I was particularly interested in the elements Klein describes for organizations and insights. He references his performance improvement model: in order for an organization to improve their performance, they must improve what they currently do (decrease the amount/extent of errors) AND find new ways to do it (increase the insights developed). Said another way, organizations must be reliable/predictable AND they must grow. This is where the challenge lies for many organizations, there are many established approaches for improving reliability and predictability. On the side of improving insight, the approaches aren’t as strong. Even understanding Klein’s model here - or any of the fascinating thinking on innovation and learning organizations - insights by their very nature are difficult to harness into a process. Of course, “process thinking” itself is a “reduce errors” mindset: define the process, operate that way, check for deviations from the process, refine the process. But it is pretty clear from the rest of the book that this is not the way to create an organization that encourages and embraces insight. The way we come to insights is messy by its very nature.
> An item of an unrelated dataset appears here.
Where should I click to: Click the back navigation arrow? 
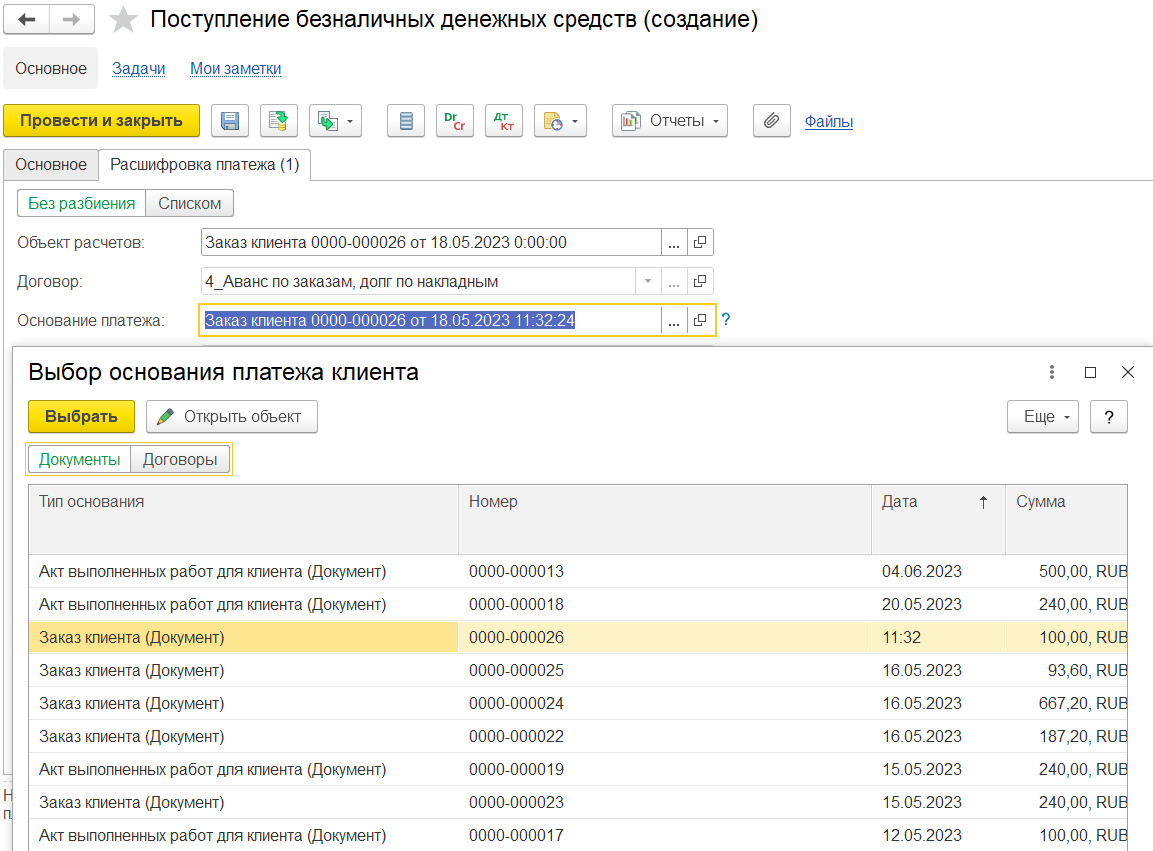[x=27, y=20]
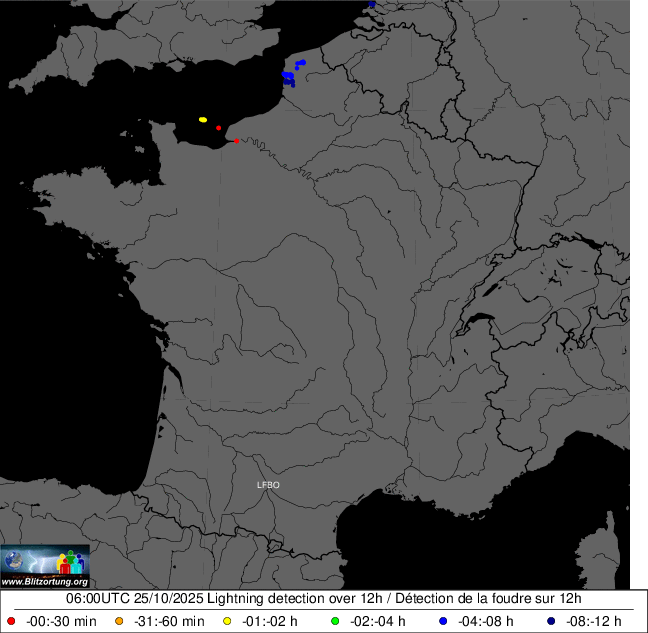Click the dark blue -08:-12 h legend dot
648x633 pixels.
click(x=550, y=621)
Many organizations have focused so heavily on the idea of being predictable that it has become the ONLY goal. Insights disrupt predictability. And when organizations are already in the midst of disruption and changes being imposed from the outside, it is very difficult to accept changes coming from the inside as well. It is much more likely that they will double down on predictability and reliability: more reports, more update meetings, more analysis. All of which allows very little time or room for insight into new ways of operating.
Klein presents a number of approaches that could work, but he also acknowledges that they are all attempts to compromise with the conflict that these needs place on them. None of the solutions break the conflict and truly allow organizations to both improve predictability AND improve insights. And so long as organizations work in a world where being unpredictable has a massive near-term impact, this will likely continue to be the case. Organizations will get their lunch handed to them by those who are able to find other ways to capitalize on their insights - who might not be as tied to the requirement to be predictable.
Seeing What Others Don’t is a great read from these two perspective. One on understanding what is insight and the varied paths by which people come to change their understanding of the world. And the other is on what tends to block individuals and organizations, and how to potentially overcome those barriers.